Thank you for sharing a glimpse of this wonderful man. He sounds like he had a fascinating life and a life well-lived. He embraced you not only as a son-in-law but as a son.
As you drift through this difficult week, may you find joy in shared stories, comfort in expressions of sympathy and support and peace in the knowledge that you are not walking this journey alone.
Peace, blessings and a hug to you and your family
Elanorgold
Posted on: 03/02/2011 21:41
My mom lost her mother when she was 19. My Dad's mother became a mother to her in her early 20's, and my mom grieved deeply when my Dad's mom died in '87, when mom was 42. They were very close, despite the language barrier (Omi was German).
Maybe the legal duties you have will help you work through thoughts.
busymom
Posted on: 03/07/2011 20:51
Thought of you today Rev Steven Davis. Just wanted you to know that. Hope you are doing OK.
stardust
Posted on: 03/08/2011 00:24
Rev. Steven Davis
Your tribute is wonderful. I extend my sincere sympathy to you and your family.
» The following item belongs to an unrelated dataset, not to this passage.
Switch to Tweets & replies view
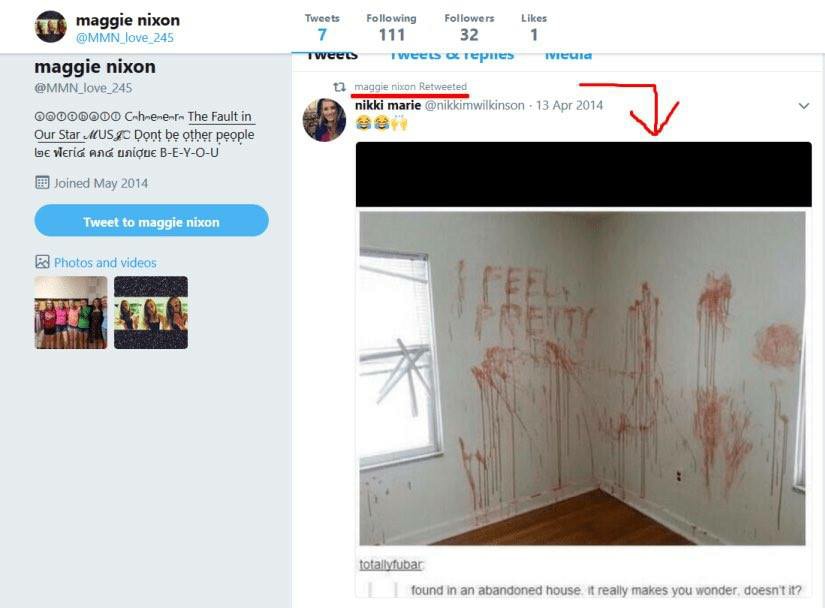Viewport: 825px width, 608px height. 451,55
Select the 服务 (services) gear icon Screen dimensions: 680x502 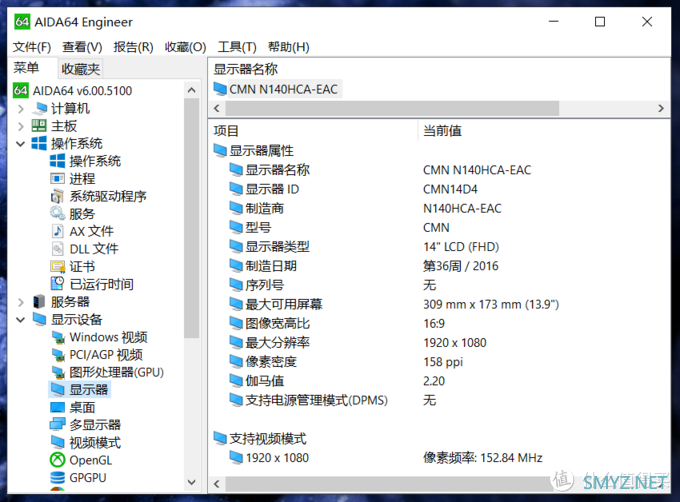pyautogui.click(x=58, y=214)
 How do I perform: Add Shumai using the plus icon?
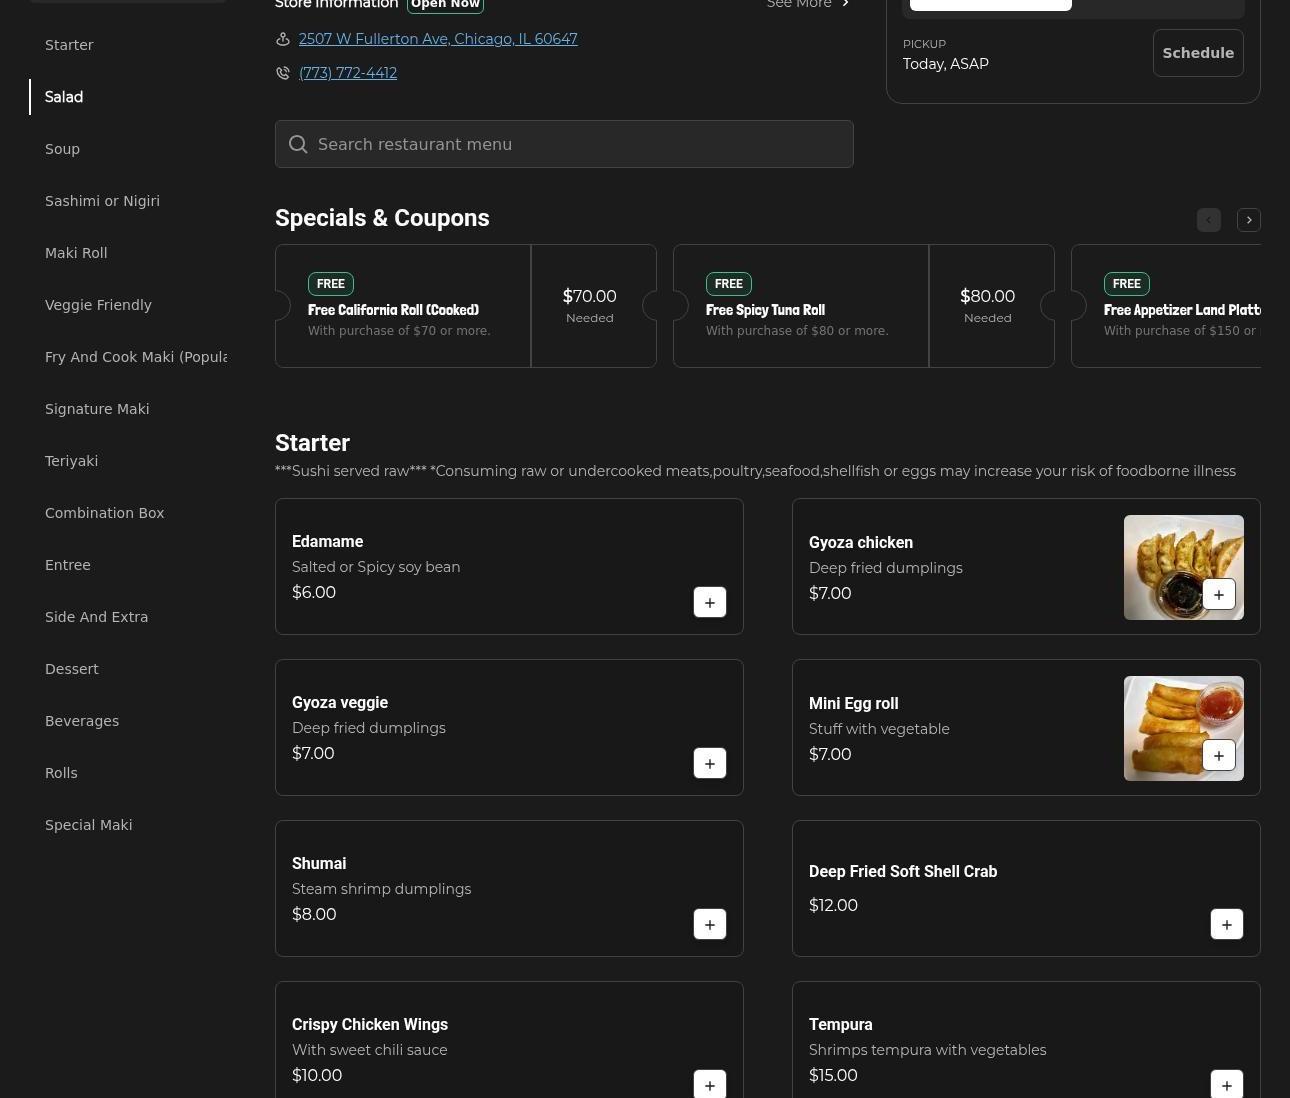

I'm posting a poem written by our Rev. LGK.
Stay not beneath this sky to weep for me, or
cry; I am not here, I did not die.
Only the earthy part of me lies here beneath
this stone and tree.
The real me in higher places dwells beyond
the limits of this flesh, this clay.
From this time forward, I am free to be at
one with GOD and thee...
I'm one with calm, with wind and rain, one
with light on golden grain;
I'm one with earth, and sky, and sea, and one
with time-eternity.
So, weep awhile! But do not mourn! I am not
here; I am reborn.
Only my form lies 'neath this earthy sod;
The real me, at last, is one with GOD.